(Beginning of Task material)
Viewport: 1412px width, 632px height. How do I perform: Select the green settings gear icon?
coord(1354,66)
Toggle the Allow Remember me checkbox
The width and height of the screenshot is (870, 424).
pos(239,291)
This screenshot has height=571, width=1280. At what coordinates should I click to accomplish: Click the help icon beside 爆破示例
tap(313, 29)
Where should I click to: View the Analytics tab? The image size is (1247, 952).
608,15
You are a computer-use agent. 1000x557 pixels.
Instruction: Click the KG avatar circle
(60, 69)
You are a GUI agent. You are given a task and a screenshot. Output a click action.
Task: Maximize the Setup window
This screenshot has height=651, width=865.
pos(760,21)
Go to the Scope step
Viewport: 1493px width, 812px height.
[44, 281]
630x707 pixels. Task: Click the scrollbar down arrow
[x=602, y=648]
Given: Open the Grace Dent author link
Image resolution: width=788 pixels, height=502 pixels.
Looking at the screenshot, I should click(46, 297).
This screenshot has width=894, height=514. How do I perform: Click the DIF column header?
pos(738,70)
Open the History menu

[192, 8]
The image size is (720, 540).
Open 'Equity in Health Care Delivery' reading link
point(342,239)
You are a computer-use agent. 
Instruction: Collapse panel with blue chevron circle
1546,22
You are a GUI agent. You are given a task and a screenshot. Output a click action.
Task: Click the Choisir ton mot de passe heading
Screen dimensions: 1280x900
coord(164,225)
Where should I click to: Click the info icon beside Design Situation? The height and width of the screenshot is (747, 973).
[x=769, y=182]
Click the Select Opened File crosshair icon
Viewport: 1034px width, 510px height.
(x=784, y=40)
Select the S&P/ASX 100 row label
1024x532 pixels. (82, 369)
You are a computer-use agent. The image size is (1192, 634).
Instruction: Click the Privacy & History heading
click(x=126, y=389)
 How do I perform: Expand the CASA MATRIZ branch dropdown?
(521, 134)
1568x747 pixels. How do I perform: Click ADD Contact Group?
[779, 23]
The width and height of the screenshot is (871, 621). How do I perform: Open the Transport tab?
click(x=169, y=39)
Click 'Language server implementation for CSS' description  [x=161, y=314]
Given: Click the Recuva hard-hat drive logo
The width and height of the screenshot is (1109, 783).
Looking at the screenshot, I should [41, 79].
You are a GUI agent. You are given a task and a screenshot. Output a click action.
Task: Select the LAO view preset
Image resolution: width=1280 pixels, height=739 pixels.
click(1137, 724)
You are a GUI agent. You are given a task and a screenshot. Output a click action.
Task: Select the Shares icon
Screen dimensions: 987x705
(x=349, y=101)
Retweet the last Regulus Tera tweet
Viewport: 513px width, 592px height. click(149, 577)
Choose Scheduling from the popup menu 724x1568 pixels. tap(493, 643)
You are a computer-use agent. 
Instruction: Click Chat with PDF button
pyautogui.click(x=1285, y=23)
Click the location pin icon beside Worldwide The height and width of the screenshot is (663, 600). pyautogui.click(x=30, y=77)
(End of Task material)
Starting at the line that contains "Task: Click the Choisir", retype each line through the end of the listing above and nothing else.

Task: Click the Choisir ton mot de passe heading
Screen dimensions: 1280x900
coord(164,225)
Where should I click to: Click the info icon beside Design Situation? The height and width of the screenshot is (747, 973).
[x=769, y=182]
Click the Select Opened File crosshair icon
Viewport: 1034px width, 510px height.
(x=784, y=40)
Select the S&P/ASX 100 row label
1024x532 pixels. (82, 369)
You are a computer-use agent. The image size is (1192, 634).
Instruction: Click the Privacy & History heading
click(x=126, y=389)
 How do I perform: Expand the CASA MATRIZ branch dropdown?
(521, 134)
1568x747 pixels. How do I perform: Click ADD Contact Group?
[779, 23]
The width and height of the screenshot is (871, 621). How do I perform: Open the Transport tab?
click(x=169, y=39)
Click 'Language server implementation for CSS' description  [x=161, y=314]
Given: Click the Recuva hard-hat drive logo
The width and height of the screenshot is (1109, 783).
Looking at the screenshot, I should [41, 79].
You are a GUI agent. You are given a task and a screenshot. Output a click action.
Task: Select the LAO view preset
Image resolution: width=1280 pixels, height=739 pixels.
click(1137, 724)
You are a GUI agent. You are given a task and a screenshot. Output a click action.
Task: Select the Shares icon
Screen dimensions: 987x705
(x=349, y=101)
Retweet the last Regulus Tera tweet
Viewport: 513px width, 592px height. click(149, 577)
Choose Scheduling from the popup menu 724x1568 pixels. tap(493, 643)
You are a computer-use agent. 
Instruction: Click Chat with PDF button
pyautogui.click(x=1285, y=23)
Click the location pin icon beside Worldwide The height and width of the screenshot is (663, 600). pyautogui.click(x=30, y=77)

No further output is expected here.